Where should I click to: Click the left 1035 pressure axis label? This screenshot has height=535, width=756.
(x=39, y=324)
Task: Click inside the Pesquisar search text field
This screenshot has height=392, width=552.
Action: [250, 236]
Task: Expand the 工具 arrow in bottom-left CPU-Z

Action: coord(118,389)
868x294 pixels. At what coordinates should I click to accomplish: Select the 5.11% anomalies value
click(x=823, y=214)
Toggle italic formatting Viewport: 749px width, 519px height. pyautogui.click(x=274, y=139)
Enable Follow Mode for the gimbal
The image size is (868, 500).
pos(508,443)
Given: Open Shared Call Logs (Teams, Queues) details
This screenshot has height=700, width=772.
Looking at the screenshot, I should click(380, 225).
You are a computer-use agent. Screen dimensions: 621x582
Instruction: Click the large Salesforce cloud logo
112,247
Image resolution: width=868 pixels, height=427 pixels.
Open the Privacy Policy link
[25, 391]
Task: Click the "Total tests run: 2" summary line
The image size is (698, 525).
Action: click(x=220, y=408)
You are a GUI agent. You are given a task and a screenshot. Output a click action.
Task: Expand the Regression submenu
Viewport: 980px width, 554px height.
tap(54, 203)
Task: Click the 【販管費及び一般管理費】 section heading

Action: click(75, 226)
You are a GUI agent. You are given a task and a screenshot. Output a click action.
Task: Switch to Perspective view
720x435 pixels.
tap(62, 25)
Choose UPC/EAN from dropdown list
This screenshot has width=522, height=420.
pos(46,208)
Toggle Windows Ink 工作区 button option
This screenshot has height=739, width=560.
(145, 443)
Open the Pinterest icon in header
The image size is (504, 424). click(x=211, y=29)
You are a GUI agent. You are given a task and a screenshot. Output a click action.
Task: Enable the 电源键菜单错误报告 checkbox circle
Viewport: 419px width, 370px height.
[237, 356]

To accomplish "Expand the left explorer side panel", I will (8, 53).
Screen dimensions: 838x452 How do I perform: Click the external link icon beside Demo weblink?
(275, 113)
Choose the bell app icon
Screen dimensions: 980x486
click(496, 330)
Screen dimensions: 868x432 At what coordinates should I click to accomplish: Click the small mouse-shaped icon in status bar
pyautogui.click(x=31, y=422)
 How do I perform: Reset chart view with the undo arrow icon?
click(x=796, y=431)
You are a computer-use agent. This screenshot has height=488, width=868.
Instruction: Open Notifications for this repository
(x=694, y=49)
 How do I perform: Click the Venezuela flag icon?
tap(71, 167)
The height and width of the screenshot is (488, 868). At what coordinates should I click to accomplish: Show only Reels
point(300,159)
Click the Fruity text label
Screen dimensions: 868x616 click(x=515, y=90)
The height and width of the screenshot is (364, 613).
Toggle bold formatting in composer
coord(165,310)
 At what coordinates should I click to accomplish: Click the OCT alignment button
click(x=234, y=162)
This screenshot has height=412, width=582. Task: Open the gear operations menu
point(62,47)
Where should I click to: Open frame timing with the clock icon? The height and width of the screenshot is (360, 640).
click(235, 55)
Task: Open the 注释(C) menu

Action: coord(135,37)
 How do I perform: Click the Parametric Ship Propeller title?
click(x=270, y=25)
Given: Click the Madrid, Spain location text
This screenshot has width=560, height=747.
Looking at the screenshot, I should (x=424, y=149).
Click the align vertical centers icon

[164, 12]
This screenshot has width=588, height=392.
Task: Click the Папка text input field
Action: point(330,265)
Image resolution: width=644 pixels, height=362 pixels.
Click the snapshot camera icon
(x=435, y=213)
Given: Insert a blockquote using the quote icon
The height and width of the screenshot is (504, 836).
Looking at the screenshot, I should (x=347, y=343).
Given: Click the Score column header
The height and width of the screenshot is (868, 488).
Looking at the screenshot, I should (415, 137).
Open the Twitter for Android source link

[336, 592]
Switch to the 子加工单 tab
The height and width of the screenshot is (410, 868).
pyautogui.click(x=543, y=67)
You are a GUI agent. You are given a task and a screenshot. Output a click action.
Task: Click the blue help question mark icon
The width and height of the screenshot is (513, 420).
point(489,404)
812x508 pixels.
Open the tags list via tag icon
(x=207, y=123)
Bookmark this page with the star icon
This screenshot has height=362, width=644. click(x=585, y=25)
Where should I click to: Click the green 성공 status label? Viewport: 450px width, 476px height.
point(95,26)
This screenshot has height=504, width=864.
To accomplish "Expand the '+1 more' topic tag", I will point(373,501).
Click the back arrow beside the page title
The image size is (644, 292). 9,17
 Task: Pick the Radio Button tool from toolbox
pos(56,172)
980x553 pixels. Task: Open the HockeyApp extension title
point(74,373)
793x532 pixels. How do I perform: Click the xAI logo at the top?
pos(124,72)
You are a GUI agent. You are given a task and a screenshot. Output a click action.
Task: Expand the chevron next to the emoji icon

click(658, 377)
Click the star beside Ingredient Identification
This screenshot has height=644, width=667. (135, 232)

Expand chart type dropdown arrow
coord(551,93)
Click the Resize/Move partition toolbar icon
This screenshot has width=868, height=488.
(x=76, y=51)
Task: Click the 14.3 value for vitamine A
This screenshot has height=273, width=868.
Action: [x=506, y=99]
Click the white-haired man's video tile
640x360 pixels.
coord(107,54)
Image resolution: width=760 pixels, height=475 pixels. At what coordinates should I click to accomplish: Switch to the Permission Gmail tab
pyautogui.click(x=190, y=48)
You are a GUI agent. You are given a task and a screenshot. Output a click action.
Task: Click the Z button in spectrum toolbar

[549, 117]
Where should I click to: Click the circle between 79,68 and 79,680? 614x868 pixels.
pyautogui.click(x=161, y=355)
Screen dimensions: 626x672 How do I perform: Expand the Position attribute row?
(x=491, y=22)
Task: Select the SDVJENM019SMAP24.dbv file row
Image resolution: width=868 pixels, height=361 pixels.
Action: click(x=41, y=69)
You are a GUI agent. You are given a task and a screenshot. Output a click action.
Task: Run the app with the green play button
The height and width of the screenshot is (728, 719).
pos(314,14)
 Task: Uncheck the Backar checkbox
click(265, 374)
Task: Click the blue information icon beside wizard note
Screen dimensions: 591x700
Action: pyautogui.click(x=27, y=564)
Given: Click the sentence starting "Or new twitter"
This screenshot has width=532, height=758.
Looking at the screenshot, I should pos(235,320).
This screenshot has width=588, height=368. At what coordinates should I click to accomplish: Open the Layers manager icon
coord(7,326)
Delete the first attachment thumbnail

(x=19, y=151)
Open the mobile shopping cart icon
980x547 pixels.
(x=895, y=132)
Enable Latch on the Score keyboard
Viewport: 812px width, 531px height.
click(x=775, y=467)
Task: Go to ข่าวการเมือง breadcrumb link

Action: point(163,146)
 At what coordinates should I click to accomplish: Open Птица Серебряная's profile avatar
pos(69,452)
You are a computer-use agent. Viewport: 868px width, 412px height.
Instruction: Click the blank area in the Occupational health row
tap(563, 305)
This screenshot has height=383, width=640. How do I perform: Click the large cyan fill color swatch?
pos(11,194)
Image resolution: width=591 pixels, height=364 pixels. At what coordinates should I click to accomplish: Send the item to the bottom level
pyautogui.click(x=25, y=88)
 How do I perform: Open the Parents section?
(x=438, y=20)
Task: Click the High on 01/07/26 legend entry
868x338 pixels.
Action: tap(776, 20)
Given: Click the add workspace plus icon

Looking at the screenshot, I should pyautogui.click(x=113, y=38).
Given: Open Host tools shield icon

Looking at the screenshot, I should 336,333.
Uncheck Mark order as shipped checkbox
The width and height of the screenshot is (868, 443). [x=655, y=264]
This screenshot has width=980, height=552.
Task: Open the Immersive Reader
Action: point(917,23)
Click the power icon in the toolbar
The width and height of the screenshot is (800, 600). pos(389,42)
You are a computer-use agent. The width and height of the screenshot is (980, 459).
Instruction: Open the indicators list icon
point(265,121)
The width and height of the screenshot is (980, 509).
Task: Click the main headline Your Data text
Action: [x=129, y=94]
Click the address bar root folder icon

▶ [What the task asks]
When you reach the line with "Task: Open the 注释(C) menu" in the records above, start writing out lines exactly, and stop once the line with "Given: Click the Madrid, Spain location text" has been written; include nothing else.

▶ [Output for this task]
Task: Open the 注释(C) menu

Action: coord(135,37)
 How do I perform: Click the Parametric Ship Propeller title?
click(x=270, y=25)
Given: Click the Madrid, Spain location text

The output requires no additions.